*TEXT UNDER STUDY*
Parapteronotus
- Conservation status: Least Concern (IUCN 3.1)

Scientific classification
- Kingdom: Animalia
- Phylum: Chordata
- Class: Actinopterygii
- Order: Gymnotiformes
- Family: Apteronotidae
- Subfamily: Apteronotinae
- Genus: Parapteronotus Albert, 2001
- Species: P. hasemani
- Binomial name: Parapteronotus hasemani (M. M. Ellis, 1913)
- Synonyms: Sternarchus hasemani M. M. Ellis, 1913 ; Apteronotus anas C. H. Eigenmann & W. R. Allen, 1942 ;

= Parapteronotus =

- Authority: (M. M. Ellis, 1913)

*INFORMATION*
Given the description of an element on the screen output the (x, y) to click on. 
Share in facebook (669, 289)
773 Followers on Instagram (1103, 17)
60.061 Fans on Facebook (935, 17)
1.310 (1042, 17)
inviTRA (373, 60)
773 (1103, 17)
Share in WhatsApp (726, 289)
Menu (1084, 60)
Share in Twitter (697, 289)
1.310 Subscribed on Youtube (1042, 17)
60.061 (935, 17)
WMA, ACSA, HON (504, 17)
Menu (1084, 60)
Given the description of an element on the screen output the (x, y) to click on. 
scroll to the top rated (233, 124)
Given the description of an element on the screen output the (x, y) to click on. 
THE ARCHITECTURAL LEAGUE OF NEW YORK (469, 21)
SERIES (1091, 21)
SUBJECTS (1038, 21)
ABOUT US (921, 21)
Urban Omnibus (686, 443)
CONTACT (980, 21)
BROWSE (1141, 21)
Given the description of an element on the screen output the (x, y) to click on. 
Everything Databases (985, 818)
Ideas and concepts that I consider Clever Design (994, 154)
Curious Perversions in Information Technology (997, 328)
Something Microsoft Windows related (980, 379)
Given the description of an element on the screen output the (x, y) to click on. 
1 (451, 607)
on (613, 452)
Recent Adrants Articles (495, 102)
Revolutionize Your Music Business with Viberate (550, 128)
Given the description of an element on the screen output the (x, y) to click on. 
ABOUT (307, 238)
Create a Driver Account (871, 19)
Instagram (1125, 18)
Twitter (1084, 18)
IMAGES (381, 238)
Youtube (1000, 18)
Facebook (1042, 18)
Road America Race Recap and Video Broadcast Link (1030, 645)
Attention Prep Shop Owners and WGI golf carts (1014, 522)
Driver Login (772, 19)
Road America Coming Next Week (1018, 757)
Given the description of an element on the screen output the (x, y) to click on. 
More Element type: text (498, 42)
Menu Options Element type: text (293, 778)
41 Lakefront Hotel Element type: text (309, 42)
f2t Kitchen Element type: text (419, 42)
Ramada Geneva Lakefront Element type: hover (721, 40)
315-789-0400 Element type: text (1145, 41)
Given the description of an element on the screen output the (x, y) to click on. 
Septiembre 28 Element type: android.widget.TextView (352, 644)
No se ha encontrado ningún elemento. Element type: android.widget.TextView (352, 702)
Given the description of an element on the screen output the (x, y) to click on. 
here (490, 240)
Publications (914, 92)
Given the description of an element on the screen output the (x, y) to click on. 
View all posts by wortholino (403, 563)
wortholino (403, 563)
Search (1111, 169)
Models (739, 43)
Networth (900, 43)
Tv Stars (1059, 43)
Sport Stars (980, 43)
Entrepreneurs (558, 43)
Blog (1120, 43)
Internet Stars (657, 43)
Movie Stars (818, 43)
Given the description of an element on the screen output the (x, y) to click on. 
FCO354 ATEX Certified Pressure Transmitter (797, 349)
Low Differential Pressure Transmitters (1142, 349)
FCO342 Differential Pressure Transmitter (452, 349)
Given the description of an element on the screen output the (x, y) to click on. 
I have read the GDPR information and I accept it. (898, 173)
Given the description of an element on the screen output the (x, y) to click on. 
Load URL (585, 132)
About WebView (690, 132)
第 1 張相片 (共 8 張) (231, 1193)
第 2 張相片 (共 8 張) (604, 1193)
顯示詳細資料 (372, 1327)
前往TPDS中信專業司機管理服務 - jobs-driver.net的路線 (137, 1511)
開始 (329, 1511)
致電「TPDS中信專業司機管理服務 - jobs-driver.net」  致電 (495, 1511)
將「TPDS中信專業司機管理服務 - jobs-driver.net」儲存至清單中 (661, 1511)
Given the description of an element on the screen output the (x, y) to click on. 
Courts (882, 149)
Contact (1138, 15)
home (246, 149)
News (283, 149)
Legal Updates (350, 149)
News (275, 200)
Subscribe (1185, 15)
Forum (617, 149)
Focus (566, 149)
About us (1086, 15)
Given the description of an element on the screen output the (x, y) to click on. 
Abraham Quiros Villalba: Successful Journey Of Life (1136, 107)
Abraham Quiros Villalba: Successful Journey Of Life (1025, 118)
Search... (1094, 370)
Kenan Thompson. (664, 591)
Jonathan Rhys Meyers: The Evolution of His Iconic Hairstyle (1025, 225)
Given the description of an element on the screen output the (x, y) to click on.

*STUDY QUESTIONS*
1. According to the Parapteronotus text, what family does the genus belong to?
2. Continue the Parapteronotus text from its last line onward.

*RESULTS IN ORDER*
1. Apteronotidae

2.
- Conservation status: LC
- Parent authority: Albert, 2001

Genus of fishes

Parapteronotus hasemani, the duckbill knifefish, is a species of ghost knifefish found in main river channels and along the margins in the Amazon basin of Brazil and Peru. It is the only member of the genus Parapteronotus. This dark-colored knifefish reaches up to about 38 cm in total length.

Named in honor of John D. Haseman (1887-1969), field collector in the Carnegie Museum of Natural History's Department of Ichthyology from 1908 to 1911, who collected the type specimen.